====== TEKS YANG DITAMPILKAN ======
Akan tetapi, ada saja sebagian pemikir Islam yang menyimpang lalu menyusupkan paham yang keluar dari suara konsensus ulama, sehingga paham semacam ini sangat meresahkan umat. Ambil contoh, Rasyid Ridha menawarkan statemen menikahi non-Muslim yang beragama Hindu, Budha dan sesamanya mendapat legitimasi dari agama.

Dalam menjustifikasi statemen ini Rasyid Ridha melakukan metode analogi dan berbagai distorsi. Awalnya, saat dia menginterpretasi ayat 221 surah al-Baqarah yang menyatakan bahwa Allah melarang umat Islam untuk menikahi orang kafir Musyrik, sedang pada ayat 05 dari surah al-Maidah dengan tegas, katanya, Allah  memperbolehkan menikahi ahlul kitab, setelah itu, Rasyid Ridha menganologikan Majusi pada ahlul kitab karena memiliki syubhah minal kitab.

Untuk mengukuhkan ini, Rasyid Ridha mengutip pendapat Abdul Qdir al Baghdadi yang mengatakan bahwa, Majusi mengakui kenabian Zaradusytus yang menerima wahyu dari Allah yang tentu memiliki tuntunan kitab suci.[2] Karena kurun waktu yang sangat lama pengikutnya (Majusi) menyimpang hingga pada akhirnya menyembah api. Dengan demikian, Majusi masuk dalam kategori kelompok yang memiliki syubhah minal kitab. Lebih tegas lagi, Rasyid Ridha menyatakan bahwa Imam ats-Tsaur juga berpendapat sedemikian rupa.

Sama dengan Majusi adalah agama Hindu dan Budha yang memiliki tuntunan kitab suci. Dalam memperkokoh analogi pasaran ini, Rasyid Ridla menyodorkan ayat al- Quran yang artinya: ‘’Dan tidak ada suatu umat pun melainkan telah ada padanya seorang pemberi peringatan.’’(QS. Ath-Thûr, (35): 24). Jika begitu adanya, tentu kitab yang menjadi tuntunan hidup dua agama ini dan, sesamanya merupakan kitab samawi yang dibawa oleh seorang utusan.
======
■ **YANG HARUS DIKERJAKAN**:
1. Menurut teks tentang pandangan Rasyid Ridha soal menikahi non-Muslim, ayat dan surah apa yang membolehkan menikahi ahlul kitab?
2. Berdasarkan teks tentang pandangan Rasyid Ridha soal menikahi non-Muslim, jelaskan mengapa Majusi dimasukkan ke dalam kelompok yang memiliki syubhah minal kitab.
3. Tuliskan semua nama tokoh manusia yang disebut dalam teks tentang pandangan Rasyid Ridha soal menikahi non-Muslim.
====== DATA YANG DISEDIAKAN ======
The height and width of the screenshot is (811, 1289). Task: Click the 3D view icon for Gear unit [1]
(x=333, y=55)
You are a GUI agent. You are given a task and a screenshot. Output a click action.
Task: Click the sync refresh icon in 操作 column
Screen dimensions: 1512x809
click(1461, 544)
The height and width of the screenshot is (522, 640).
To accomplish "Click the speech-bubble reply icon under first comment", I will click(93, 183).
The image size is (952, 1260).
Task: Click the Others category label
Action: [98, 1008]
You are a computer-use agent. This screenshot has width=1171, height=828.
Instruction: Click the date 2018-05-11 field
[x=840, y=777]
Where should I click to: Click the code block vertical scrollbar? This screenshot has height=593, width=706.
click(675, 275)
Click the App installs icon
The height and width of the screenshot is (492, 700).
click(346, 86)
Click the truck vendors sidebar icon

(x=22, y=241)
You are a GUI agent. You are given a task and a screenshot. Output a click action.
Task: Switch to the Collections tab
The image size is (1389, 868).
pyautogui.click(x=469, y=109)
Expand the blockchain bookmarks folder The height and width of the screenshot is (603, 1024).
======
■ **JAWABAN TIAP TUGAS**:
1. Ayat 05 dari surah al-Maidah.

2. Menurut pendapat Abdul Qdir al Baghdadi yang dikutip Rasyid Ridha, Majusi mengakui kenabian Zaradusytus, yang menerima wahyu dari Allah dan tentu memiliki tuntunan kitab suci. Pengikutnya lalu menyimpang dalam kurun waktu yang sangat lama hingga akhirnya menyembah api.

3. Rasyid Ridha, Abdul Qdir al Baghdadi, Zaradusytus, Imam ats-Tsaur